Wednesday, April 16, 2014

Meditations on Holy Week

Warning: slightly rambling

Most people who didn't grow up in the church assume that Christmas is the biggest holiday for Christians. It's certainly the most visible and drawn out, the most easily co-opted and inviting of all our holidays (and we have a lot). It's warm and fuzzy and bright at the darkest time of year. The gift portion is certainly attractive to pretty much everyone. And it looks like our name! that's convenient.

But the reality is the Christmas is, at best, the second most important holiday. Holy Week and Easter, collectively known as Passiontide, is our most important holiday. Christmas is joyous, of course, but it's a prelude, and one that is theologically tempered. If you read through the texts of Christmas hymns and carols, you'll find that some of the less-popular-on-the-radio-station verses are rather bleak (some more modern, cheerful hymnals even leave them out). Take, for example, the second verse of "What Child is this?"
Why lies he in such mean estate
where ox and ass are feeding?
Good Christians, fear: for sinners here
the silent Word is pleading.
Nails, spear shall pierce him through,
the cross be borne for me, for you;
hail, hail the Word made flesh,
the babe, the son of Mary.
The whole point of Christmas, the arrival of God-made-flesh, is so that Good Friday may take place. Good Friday is rarely a service that draws in people from the outside, even though it is as well advertised with lawn signs. Who in their right mind wants to go sit in a darkened, quiet church and contemplate on their sins, the agony of death on the cross, and the [seeming] finality of death?

Growing up, I would say that Holy Week was one of the biggest weeks of the year (I was still a kid). Partly because I grew up the child of the church organist and the person in charge of decorating the church so I was there nearly everyday starting the day before Palm Sunday to strip the palms all the way through Easter. But also because it is a compelling narrative that the Church has been telling for centuries. During Holy Week we don't just read the accounts. We re-enact them to a greater or lesser extent.

On Palm Sunday the congregation plays the part of the crowd that welcomed Jesus into Jerusalem. We cry "Hosanna!" and sing hymns set to triumphal, often marching tunes. We wave palms and the organ plays at full blast.

But we know what is coming. Monday through Wednesday are spent in solitary preparation. There might be quiet preparations for Easter morning, but they are typically kept quiet.

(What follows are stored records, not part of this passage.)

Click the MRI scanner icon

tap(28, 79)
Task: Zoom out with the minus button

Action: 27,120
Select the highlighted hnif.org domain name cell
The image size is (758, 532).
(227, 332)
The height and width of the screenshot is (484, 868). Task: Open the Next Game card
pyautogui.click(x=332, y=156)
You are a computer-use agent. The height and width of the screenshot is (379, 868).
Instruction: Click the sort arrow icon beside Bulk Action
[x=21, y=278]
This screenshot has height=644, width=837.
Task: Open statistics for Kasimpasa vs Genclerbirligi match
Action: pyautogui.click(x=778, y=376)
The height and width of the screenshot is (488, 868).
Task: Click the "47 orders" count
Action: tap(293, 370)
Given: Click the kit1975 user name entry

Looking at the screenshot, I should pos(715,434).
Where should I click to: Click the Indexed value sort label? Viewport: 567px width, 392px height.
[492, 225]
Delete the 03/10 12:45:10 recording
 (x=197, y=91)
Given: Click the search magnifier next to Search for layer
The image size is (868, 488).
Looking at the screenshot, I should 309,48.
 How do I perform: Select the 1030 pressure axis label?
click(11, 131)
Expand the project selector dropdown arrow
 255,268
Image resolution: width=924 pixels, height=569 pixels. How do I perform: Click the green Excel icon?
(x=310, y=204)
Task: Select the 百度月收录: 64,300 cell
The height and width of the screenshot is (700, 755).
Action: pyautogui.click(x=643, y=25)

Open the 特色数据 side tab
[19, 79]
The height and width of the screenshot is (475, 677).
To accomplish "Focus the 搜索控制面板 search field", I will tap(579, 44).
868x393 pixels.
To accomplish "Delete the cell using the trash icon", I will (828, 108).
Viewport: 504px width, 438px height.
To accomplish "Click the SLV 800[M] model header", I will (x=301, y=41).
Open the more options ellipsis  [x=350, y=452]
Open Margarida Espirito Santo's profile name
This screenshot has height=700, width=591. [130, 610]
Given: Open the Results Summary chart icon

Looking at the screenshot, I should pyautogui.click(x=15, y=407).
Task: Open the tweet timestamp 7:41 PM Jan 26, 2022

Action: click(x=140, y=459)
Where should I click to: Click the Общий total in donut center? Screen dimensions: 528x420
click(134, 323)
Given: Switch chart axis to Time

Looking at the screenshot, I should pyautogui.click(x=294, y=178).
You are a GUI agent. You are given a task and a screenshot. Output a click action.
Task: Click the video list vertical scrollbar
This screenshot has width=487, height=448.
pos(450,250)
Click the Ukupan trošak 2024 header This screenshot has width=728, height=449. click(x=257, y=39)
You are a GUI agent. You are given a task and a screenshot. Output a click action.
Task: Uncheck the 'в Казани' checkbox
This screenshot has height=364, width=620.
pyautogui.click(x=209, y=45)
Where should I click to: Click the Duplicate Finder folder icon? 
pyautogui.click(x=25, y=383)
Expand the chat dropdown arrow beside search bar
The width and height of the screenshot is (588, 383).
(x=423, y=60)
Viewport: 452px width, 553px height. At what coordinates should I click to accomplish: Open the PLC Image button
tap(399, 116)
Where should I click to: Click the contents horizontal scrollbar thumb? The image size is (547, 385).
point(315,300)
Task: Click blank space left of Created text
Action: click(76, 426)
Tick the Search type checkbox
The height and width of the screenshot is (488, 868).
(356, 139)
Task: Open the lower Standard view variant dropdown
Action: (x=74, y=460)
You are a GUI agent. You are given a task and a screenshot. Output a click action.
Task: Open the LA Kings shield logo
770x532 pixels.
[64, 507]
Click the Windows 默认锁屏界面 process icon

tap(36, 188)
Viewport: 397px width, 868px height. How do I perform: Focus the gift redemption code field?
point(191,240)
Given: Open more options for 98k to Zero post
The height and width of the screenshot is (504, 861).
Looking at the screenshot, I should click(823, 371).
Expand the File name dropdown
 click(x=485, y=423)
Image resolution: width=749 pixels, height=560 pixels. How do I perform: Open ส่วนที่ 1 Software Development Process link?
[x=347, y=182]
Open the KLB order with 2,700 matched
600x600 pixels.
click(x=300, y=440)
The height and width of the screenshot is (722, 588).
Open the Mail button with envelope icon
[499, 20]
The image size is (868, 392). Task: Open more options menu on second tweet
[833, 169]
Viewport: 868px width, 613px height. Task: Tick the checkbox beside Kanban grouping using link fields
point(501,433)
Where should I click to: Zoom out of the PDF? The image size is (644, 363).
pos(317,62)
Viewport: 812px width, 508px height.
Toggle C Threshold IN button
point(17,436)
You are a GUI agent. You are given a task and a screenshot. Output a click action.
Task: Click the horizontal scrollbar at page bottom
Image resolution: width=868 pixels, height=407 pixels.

Maundy Thursday exhibits the greatest variation I've seen among Churches. It commemorates the last meal Jesus had with his disciples before he was arrested and condemned to death, which became for Christians the sacrament of Communion. For some its a meditative service, with quiet hymns, prayer, perhaps a short homily, and of course communion. Others include 'maundy' or the rite of foot washing, something else Jesus gave to his disciples as a ritual that got lost (probably as it moved north where socks and boots were the norm instead of sandals). The services are beautiful, but also introspective. This is not to say that visitors aren't welcomed, but for many Christians these services are deeply personal.

Good Friday is a hard day. It's a holiday, in the sense that it is holy and in the sense that most people don't have to go to work on it, but it is also hard. Hard to explain to anyone who hasn't experienced it in its full, raw power and hard to go through. Whether its the stations of the cross, mentally walking with Jesus to his death, or Tenebrae going through the entire passion narrative with the congregation playing the part of the crowd who cries "Crucify!", it is a strange day that we put ourselves through. We meditate on the idea that we killed God, that the second person of the Trinity willingly walked into Death, paying the price our sinfulness, our brokenness, so we never have to. We leave the church in silence and darkness, the Bible closed, a single candle burning on the altar.

Holy Saturday is the quietest day in the church. Everyone who has to go in to make preparations for Sunday whispers. You try to walk quietly. The lights stay dim. Even though we all know what happened that first Easter, that Jesus isn't in that tomb again, we are still quiet, as though we mourn with the apostles.

Easter sunrise services are the most joyful thing I know of, whatever the variation. The one I can describe best is the one I grew up with. You enter the church in darkness and silence, praying and waiting. The pastor comes in through a door by the altar, and proclaims "Why do you look for the living among the dead? I tell you he is not here. He is risen!" and the lights go up and the organ roars to life in one of the many Easter Hymns. The litany of "He is risen!" "He is risen indeed, Alleluia!" tumbles from everyone's lips. Our sin may have been atoned for on Good Friday, but the empty tomb gives us hope and therefore joy.

Does all this sound insane? Sure. There's a reason St. Paul wrote that the message of the cross was foolishness in the eyes of the world (I Corinthians 1:18)--it is. Most self-aware Christians know this. We know we sound crazy. (We also know some of our traditions are good theatre). And we're ok with that. We can give reasons and offer some sort of explanation. But at the core, we know its not rational. We don't believe because of a Pascal's wager. We believe because, at some point, we've had a moment at the well, an encounter in the garden, whether subtle or bolt out of the blue or anywhere in between. And we believe.